Herrup argues that the prosecution 'presented the defendant's prior life as the central proof against him. Ultimately, the prosecution implied, the Earl was guilty not because of what he had done with Broadway and Fitzpatrick, but because of what he had once done with Skipwith and Anktill.' (Skipwith and Anktill were his favourites.) The failure to prosecute Skipwith (Lady Audley's 'lover' - though one would prefer a term that acknowledged the possibility of duress - and the first of his servants to be arrested) and Anktill (who had married Castlehaven's eldest daughter) is, after the determination to convict an Earl, the second great puzzle of the trial, and scarcely explicable, I think, except in terms of a desire to avoid executing anyone who, as a favourite, could be said to resemble Buckingham. It may not be entirely a coincidence that within two decades the King was to be condemned and the Lords abolished. Already in 1631 (the recent 'revisionist' histories of Conrad Russell and others notwithstanding) the old order was sufficiently insecure to need a scapegoat, and Castlehaven was convenient for this purpose, being strikingly unsupported by powerful friends and allies.

Herrup has skilfully avoided a number of traps into which most authors would have blithely stepped. She is not interested in speculating about Castlehaven's sexuality (although he seems to have been a voyeur who had his servants call him to watch his stepdaughter having sex with other men). She thus avoids the temptation to treat Castlehaven's trial as an opportunity to learn about Stuart sodomy. And she is not prepared to take at face value either the judges' account of the law or the jury's verdict on the facts. So we never learn who 'really' did what to whom, or what the verdict ought to have been. We never escape from the participants' own narratives. Instead, she identifies herself with the American critical legal studies school: which is to say that she shares many of the preoccupations of Darnton and Davis, even if she shows no interest in Geertz and tells her narrative sparingly, with no set-pieces of 'thick description'.

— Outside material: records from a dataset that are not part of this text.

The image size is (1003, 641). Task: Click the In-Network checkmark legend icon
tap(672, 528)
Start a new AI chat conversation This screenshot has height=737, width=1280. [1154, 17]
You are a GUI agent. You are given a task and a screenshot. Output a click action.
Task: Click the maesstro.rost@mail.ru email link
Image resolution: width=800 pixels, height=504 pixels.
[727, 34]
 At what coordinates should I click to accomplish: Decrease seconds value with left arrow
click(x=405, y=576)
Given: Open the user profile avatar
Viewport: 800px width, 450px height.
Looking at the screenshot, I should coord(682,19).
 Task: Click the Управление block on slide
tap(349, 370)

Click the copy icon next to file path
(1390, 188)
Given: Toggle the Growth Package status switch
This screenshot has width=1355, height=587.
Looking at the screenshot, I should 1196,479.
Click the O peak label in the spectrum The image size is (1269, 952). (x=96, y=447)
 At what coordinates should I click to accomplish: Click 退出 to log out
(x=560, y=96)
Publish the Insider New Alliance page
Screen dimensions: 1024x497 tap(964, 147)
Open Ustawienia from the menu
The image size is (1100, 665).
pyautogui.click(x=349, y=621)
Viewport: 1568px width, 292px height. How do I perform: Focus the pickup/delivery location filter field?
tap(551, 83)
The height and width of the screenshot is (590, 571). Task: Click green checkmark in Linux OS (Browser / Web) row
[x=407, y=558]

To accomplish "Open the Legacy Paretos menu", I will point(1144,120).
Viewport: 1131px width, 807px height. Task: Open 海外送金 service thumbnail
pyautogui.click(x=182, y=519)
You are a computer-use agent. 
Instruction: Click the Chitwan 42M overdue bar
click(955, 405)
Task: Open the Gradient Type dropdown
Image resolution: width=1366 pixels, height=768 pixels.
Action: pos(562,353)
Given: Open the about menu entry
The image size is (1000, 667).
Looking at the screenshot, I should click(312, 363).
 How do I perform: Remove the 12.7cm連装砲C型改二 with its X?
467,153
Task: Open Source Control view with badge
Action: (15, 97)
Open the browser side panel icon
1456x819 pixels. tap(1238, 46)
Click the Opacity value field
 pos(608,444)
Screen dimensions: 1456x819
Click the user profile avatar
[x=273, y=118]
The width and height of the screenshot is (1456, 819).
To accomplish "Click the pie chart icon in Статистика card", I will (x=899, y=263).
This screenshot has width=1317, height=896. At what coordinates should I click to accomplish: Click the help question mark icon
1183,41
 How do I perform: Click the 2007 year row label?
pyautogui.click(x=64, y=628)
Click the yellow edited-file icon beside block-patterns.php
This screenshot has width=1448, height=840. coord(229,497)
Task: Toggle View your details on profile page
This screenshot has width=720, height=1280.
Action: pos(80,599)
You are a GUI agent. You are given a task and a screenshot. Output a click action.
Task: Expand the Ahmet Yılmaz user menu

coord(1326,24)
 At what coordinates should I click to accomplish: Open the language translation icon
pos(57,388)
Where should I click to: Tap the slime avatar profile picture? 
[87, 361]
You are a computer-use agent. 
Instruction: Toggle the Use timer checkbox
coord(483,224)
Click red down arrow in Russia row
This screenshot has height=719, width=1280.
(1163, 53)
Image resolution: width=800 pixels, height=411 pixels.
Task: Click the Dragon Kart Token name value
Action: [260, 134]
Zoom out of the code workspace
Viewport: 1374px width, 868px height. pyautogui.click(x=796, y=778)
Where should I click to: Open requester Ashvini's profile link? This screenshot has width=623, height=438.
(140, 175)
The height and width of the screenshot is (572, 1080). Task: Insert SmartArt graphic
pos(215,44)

Instead, in her account Castlehaven becomes the inverted reflection of 17th-century conceptions of good government and masculinity. Through him we learn what others aspired to be. Herrup has a subtle sense of the complex relationship between aspirations and the real world. Those who condemned Castlehaven slept with their male servants (a 17th-century bed was no private place) and imposed themselves on their wives and female servants. Some of them must have had hostile sons and angry wives, of whom it could be said (in the words of a poet claiming to be Castlehaven), 'We once were one but now are double hearted.' Castlehaven's failures were more spectacular than those of his judges, but they were not necessarily without fault themselves: a point made forcibly by another anonymous poet who took his side.

Even the best books have their limitations, and Herrup seems strikingly uninterested in literature, despite the opportunity her case presents to combine the techniques of microhistory and new historicism. She has little to say about the poems the trial inspired, and clearly does not know who Aretino is. She devotes less than a paragraph to the evidence suggesting that Milton's Comus (1634) is about Castlehaven (it was written for his in-laws), which is surely an opportunity missed. For all that, it is Herrup not Cressy who invites us to step outside our comfortable assumptions about love, order and authority and look at the world anew.